New Benchmarks Rank LLMs on Consumer GPUs

A comprehensive evaluation benchmarked nine leading LLMs on consumer-grade 16GB VRAM GPUs using Ollama. The results identify Llama 3 8B, Mistral 7B, and Phi-3 Mini as top performers for workloads prioritizing privacy, efficiency, and zero-API costs. The study shows that INT4 and Q8 quantization make it feasible to run competitive models on modest hardware.

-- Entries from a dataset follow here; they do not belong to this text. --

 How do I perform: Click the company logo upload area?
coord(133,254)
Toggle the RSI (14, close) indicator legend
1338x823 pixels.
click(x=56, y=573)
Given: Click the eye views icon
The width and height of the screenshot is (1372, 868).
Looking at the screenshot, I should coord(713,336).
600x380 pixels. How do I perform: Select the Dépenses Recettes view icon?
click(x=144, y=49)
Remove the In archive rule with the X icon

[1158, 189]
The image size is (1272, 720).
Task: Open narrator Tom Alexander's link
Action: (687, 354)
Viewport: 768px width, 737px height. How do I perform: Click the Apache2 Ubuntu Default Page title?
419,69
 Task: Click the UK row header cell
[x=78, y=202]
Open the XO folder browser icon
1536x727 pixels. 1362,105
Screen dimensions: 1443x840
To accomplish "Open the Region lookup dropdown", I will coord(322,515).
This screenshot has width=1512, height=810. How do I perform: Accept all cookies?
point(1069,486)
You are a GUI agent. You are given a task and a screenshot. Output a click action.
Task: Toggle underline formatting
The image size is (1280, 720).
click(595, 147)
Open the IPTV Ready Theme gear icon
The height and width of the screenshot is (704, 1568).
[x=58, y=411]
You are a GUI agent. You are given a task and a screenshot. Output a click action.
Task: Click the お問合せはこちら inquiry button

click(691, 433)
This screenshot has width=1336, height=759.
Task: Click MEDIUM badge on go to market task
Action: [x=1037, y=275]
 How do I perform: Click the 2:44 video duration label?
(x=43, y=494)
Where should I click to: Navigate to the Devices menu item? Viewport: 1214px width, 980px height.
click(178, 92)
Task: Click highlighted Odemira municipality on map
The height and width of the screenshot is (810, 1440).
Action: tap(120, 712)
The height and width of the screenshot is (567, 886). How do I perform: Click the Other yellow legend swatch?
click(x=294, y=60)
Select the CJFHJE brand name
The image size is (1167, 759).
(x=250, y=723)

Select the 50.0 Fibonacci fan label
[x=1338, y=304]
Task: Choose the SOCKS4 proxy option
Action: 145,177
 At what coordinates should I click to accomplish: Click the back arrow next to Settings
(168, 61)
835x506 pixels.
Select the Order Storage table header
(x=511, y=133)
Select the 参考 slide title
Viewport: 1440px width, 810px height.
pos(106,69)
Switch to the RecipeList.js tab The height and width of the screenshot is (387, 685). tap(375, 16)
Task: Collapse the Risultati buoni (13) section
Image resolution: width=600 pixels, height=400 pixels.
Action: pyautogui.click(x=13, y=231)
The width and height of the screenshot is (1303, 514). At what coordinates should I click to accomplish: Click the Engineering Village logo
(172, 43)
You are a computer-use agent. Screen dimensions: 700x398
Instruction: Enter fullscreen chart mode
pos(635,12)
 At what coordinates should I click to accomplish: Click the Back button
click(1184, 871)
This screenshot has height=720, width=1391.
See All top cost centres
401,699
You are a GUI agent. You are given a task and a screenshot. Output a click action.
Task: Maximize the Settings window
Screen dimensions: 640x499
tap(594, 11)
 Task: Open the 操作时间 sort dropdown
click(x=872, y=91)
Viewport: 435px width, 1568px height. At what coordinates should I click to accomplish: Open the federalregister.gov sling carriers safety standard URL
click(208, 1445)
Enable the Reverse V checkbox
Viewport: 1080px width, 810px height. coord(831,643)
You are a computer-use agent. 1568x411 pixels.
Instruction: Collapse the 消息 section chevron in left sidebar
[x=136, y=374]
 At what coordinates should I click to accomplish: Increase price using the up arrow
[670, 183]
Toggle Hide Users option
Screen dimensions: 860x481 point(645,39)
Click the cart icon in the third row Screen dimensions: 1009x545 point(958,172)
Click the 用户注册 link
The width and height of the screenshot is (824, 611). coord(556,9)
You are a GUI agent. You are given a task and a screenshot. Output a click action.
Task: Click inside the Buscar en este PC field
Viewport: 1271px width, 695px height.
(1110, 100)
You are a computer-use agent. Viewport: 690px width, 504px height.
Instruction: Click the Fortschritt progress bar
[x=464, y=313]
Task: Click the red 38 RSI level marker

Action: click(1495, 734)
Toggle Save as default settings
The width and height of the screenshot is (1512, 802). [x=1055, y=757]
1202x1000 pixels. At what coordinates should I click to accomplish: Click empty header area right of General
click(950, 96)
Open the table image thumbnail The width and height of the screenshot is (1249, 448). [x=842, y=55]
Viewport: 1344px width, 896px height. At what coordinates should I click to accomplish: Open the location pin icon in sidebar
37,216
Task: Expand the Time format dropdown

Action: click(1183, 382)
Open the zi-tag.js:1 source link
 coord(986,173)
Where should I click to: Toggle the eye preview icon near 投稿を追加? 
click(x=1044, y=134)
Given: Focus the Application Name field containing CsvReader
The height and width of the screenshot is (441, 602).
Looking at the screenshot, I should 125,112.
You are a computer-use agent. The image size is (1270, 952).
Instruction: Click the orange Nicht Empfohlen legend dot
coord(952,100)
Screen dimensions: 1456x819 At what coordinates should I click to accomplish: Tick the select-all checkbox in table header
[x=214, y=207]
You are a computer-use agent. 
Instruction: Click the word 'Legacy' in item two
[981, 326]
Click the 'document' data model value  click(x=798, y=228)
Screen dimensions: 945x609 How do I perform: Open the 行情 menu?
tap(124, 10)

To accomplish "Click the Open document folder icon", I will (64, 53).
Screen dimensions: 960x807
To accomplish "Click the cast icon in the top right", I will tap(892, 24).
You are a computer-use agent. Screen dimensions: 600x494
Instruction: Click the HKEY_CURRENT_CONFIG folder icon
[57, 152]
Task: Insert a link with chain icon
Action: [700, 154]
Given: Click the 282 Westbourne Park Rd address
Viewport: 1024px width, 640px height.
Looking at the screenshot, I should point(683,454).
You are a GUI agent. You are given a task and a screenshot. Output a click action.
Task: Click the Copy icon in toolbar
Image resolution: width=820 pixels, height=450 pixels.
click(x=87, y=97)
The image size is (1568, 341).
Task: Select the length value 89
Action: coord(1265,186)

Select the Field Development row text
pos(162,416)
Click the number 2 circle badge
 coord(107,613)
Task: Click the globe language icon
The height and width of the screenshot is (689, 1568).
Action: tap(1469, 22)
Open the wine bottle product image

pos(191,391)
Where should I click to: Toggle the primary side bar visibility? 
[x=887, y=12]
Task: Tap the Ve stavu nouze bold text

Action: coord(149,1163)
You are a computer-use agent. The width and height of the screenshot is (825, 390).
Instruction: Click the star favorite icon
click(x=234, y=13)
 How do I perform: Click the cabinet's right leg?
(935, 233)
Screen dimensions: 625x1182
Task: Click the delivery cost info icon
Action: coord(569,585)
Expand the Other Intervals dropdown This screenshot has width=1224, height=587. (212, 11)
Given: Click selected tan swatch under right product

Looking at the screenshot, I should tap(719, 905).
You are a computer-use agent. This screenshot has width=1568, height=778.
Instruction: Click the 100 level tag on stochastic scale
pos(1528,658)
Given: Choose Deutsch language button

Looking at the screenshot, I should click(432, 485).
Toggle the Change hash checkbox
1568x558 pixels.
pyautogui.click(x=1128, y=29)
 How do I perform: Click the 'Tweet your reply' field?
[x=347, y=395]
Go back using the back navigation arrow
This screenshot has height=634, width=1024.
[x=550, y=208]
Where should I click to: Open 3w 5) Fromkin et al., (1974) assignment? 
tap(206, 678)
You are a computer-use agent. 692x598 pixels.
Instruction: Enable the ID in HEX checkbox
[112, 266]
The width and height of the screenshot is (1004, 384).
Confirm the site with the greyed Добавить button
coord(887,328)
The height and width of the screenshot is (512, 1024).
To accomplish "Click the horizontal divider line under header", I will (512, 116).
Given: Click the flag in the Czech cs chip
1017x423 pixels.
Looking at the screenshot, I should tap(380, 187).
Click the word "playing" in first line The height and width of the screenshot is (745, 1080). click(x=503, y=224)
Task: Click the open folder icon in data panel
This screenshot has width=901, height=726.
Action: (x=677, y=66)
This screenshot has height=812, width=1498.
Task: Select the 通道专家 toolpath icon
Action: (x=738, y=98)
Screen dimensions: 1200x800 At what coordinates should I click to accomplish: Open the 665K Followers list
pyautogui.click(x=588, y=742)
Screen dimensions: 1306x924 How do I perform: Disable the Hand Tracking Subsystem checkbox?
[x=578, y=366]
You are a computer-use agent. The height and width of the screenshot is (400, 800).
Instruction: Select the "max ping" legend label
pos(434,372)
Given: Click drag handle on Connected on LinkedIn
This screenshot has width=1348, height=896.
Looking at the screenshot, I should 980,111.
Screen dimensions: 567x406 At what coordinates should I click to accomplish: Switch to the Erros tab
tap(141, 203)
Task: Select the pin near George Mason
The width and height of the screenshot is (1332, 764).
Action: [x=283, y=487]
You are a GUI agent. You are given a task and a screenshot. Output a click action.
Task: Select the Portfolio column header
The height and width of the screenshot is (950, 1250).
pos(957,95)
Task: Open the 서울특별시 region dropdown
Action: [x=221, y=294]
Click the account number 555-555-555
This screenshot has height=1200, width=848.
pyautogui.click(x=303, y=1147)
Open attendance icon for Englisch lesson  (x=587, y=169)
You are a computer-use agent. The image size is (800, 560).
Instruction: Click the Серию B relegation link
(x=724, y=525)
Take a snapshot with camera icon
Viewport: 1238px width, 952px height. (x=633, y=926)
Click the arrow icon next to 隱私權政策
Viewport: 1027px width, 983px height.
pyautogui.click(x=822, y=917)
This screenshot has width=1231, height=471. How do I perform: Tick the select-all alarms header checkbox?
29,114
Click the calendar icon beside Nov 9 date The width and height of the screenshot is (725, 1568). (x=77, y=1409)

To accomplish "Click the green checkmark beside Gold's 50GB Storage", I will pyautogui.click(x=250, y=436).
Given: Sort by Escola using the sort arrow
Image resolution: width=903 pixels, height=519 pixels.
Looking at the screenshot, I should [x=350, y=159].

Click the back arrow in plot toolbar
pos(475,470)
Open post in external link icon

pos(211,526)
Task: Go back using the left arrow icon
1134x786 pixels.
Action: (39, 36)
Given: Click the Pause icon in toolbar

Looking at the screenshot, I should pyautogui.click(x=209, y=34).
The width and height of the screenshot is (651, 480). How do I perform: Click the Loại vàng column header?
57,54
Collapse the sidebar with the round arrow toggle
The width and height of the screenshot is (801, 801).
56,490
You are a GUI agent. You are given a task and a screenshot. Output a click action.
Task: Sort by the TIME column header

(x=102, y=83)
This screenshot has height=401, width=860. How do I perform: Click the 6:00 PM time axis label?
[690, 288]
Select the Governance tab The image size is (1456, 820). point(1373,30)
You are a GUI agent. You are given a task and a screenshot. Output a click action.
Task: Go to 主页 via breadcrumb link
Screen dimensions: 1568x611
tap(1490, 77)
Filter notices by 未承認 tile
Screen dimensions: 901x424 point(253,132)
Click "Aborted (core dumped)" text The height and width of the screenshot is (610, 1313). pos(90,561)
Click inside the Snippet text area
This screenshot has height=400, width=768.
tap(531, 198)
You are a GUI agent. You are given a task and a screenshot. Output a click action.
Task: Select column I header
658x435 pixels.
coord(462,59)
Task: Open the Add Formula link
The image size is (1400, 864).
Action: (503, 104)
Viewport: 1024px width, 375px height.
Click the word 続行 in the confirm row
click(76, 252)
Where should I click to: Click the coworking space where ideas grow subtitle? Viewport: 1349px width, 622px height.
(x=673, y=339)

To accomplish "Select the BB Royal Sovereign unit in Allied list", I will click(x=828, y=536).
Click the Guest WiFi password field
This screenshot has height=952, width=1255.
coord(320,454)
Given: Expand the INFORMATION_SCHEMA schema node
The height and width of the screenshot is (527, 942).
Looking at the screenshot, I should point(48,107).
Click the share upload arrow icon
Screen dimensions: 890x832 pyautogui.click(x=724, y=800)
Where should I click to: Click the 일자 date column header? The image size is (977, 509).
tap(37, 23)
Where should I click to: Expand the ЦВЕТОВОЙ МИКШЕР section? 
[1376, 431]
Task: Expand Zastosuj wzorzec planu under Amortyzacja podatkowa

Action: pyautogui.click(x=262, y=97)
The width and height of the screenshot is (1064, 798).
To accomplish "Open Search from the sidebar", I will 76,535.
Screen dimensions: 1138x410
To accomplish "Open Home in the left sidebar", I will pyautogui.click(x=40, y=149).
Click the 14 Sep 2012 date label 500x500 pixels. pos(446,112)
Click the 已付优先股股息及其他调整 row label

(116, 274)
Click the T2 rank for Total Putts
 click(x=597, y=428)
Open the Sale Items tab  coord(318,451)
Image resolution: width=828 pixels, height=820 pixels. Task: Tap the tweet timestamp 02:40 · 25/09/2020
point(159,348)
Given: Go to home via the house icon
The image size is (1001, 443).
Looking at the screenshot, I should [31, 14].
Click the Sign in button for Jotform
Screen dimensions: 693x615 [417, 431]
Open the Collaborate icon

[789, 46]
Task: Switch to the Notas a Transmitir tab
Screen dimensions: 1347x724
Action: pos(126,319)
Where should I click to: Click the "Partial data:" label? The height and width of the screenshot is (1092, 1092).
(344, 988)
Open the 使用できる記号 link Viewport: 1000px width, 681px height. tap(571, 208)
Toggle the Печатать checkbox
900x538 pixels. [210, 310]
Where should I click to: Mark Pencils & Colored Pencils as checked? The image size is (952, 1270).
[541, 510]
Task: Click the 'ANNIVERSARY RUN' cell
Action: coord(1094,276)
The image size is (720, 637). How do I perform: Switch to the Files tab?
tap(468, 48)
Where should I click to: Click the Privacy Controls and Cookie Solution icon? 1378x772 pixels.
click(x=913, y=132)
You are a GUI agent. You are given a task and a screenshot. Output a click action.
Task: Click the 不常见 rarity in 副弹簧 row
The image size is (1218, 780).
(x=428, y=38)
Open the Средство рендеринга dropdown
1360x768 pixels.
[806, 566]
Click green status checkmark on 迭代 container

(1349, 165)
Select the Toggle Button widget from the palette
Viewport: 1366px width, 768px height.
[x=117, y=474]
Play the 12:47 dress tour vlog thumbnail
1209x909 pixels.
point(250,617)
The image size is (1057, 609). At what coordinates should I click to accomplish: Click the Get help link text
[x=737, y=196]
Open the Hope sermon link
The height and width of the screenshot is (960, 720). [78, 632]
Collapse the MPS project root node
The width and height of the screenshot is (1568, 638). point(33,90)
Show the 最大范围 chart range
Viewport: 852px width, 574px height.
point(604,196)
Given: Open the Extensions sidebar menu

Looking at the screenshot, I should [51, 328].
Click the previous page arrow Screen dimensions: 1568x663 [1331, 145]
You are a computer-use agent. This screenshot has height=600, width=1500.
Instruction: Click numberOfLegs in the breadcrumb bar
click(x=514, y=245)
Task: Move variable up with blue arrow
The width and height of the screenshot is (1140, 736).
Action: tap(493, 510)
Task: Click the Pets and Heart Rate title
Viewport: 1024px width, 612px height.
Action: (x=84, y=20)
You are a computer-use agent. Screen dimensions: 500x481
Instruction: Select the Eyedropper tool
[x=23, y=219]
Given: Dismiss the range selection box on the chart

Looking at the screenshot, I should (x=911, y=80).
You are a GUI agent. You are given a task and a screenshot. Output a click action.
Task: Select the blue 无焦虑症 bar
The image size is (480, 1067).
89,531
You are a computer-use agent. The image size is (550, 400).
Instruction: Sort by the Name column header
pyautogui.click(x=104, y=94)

- Microsoft's Phi-3-Mini, at 3.8 billion parameters, is designed to rival the performance of much larger models like Mixtral 8x7B and GPT-3.5. It can be deployed on a device like an iPhone 14, where with 4-bit quantization it occupies just 1.8GB of memory and can generate over 12 tokens per second. - Meta's Llama 3 8B, an 8-billion parameter model, was trained on a dataset seven times larger than its predecessor, Llama 2, with a significant focus on code. On consumer GPUs like the RTX 3090, it can achieve a cost of just $0.228 per million output tokens when running with Ollama. - Mistral 7B, a 7.3-billion parameter model, utilizes Grouped-Query Attention (GQA) and Sliding Window Attention (SWA) to enable faster inference and handle longer sequences more efficiently. It outperforms the larger Llama 2 13B on all benchmarks and shows strong performance in code and reasoning tasks. - Quantization from 16-bit (BF16) to 4-bit (INT4) can increase throughput by over 2.5 times by reducing memory bandwidth limitations, with minimal impact on model accuracy for many tasks. For instance, a 32-billion parameter model can see its memory footprint shrink from 61GB to 18GB. - For production environments with concurrent users, frameworks like vLLM significantly outperform Ollama, with benchmarks showing vLLM achieving up to 793 tokens per second compared to Ollama's 41. Ollama is generally better suited for local development and prototyping. - The decision to self-host versus using a cloud API involves a significant cost-benefit analysis. Self-hosting can become more cost-effective at high volumes, potentially breaking even with cloud API costs within months at a usage of 30 million tokens per day. However, this requires factoring in often-underestimated personnel costs for DevOps and infrastructure management. - Enterprise-grade GPUs like the NVIDIA H100 and A100 are optimized for large-scale training and multi-GPU performance, while high-end consumer GPUs such as the RTX 4090 are highly capable for inference and fine-tuning of quantized models up to around 13 billion parameters. - Specialized inference servers like NVIDIA's TensorRT-LLM can provide peak performance on NVIDIA hardware by using optimizations like kernel tuning and in-flight batching, potentially offering up to 8 times faster inference compared to CPU-only platforms. However, vLLM often provides broader model support and an easier integration path with Hugging Face models.